Factory owners, meanwhile, claim the bump will further strain their bottom lines, especially since operating costs are also expected to rise. Employers will be spending more on pension and health care contributions, along with safety measures to curb the spread of Covid-19, including up to $4 per head every month on tests. “Even a $2 increase would have a negative impact,” Kaing Monika, deputy secretary-general at the Garment Manufacturers Association of Cambodia, told Reuters.
Both workers and civil society groups have urged multinational brands, such as Adidas, Gap, H&M, Levi Strauss and Target, to do more to help the Cambodian workers who make their products. According to an analysis published by the Cambodian Trade Unions and the Clean Clothes Campaign in July, the country’s garment workers missed out on an estimated $109 million in wages between April and May alone. Coupled with outstanding wages and severance pay from the first 13 months of the pandemic, they have lost at least $393 million altogether.
The organizations said that most brands, with their healthy profits, could “easily afford” to ensure that all the workers in their supply chains receive their regular wages amid a health crisis, yet the majority continue to downplay their individual responsibility or hide behind multi-stakeholder initiatives such as the International Labour Organization’s Call to Action, which has had limited success amassing and distributing funds.
Cambodia’s garment workers have been pleading with brands to intervene since last April, when production lines first ground to a halt because of raw-material delivery logjams from China, then the epicenter of Covid-19, throwing employment and livelihoods into turmoil. The issue is “no less urgent now,” they say.

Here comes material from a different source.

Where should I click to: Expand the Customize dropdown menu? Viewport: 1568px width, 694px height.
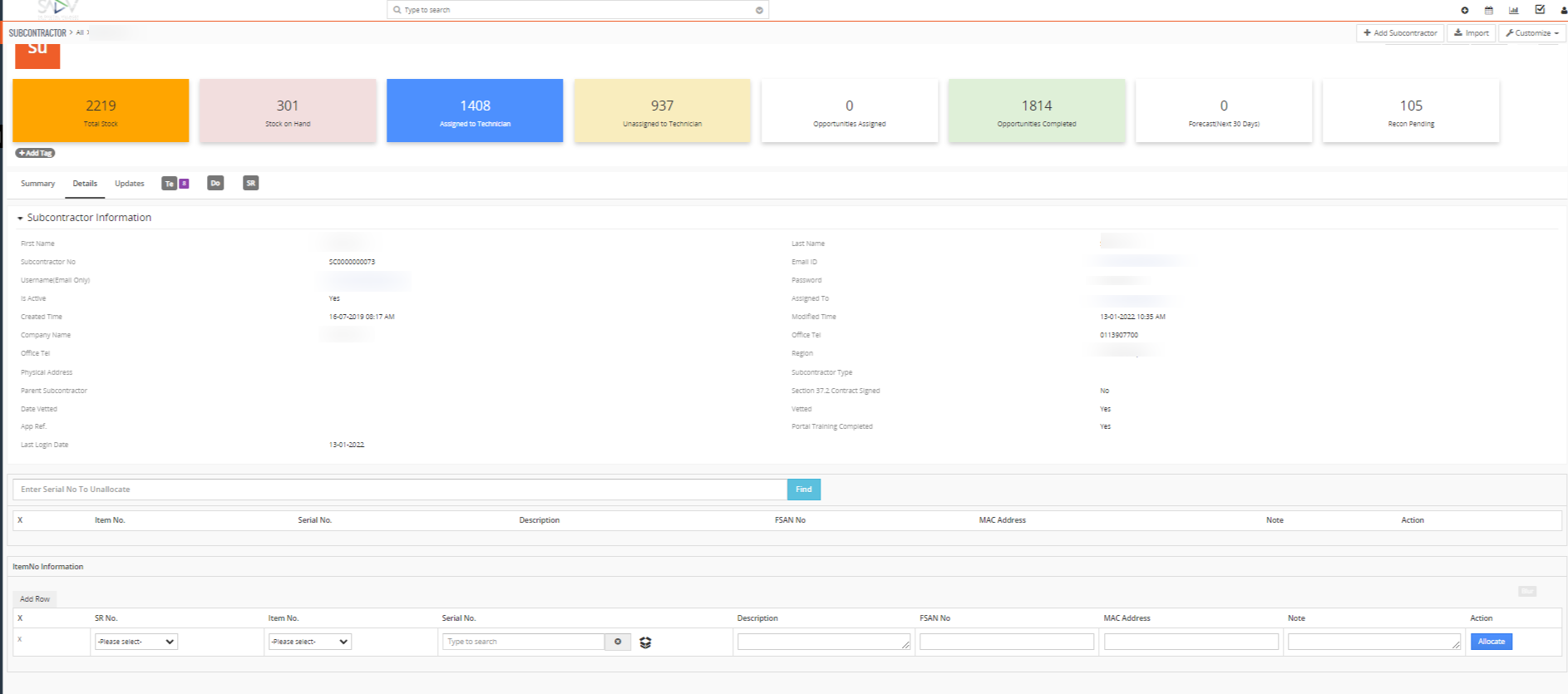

“Workers in the Cambodian garment, footwear, textile and travel goods industries are already forced to rely on overtime pay and additional benefits to make ends meet and the insufficient amounts provided by way of government allowances have left them in immense hardship,” several Cambodian trade unions wrote in an open letter dated Feb 8. “Therefore, we ask brands to assess and remediate wage (and severance) payment gaps in your supply chain and make up the shortfall between amounts workers received before the pandemic and those amounts currently received. We also raised these issues in our April 2020 letter and they are no less urgent now, as we have seen no substantial steps taken to ensure workers’ livelihoods.”
As in neighboring Vietnam, Cambodia’s caseload remained low until the emergence of the delta variant, which caused a surge in the virus. Although 98 percent of Cambodia’s 16.5 million population has been jabbed at least once, according to health officials, the nation recorded 866 new infections Wednesday, bringing its total number of cases to 111,000 and its death toll to 2,287.
At the same time, the country has benefited from uncertainty in countries such as post-coup Myanmar and previous Covid-19 hotspots such as Bangladesh and India. From January to August, Cambodia exported $5.02 billion worth of products, a 3.3 percent increase over the same period last year, according to the Ministry of Commerce.
“Our garment industry has been functioning normally, and we have seen a remarkable rise in purchase orders because our country is now safer from Covid-19 than other garment manufacturing countries,” Prime Minister Hun Sen said during a press conference earlier this month.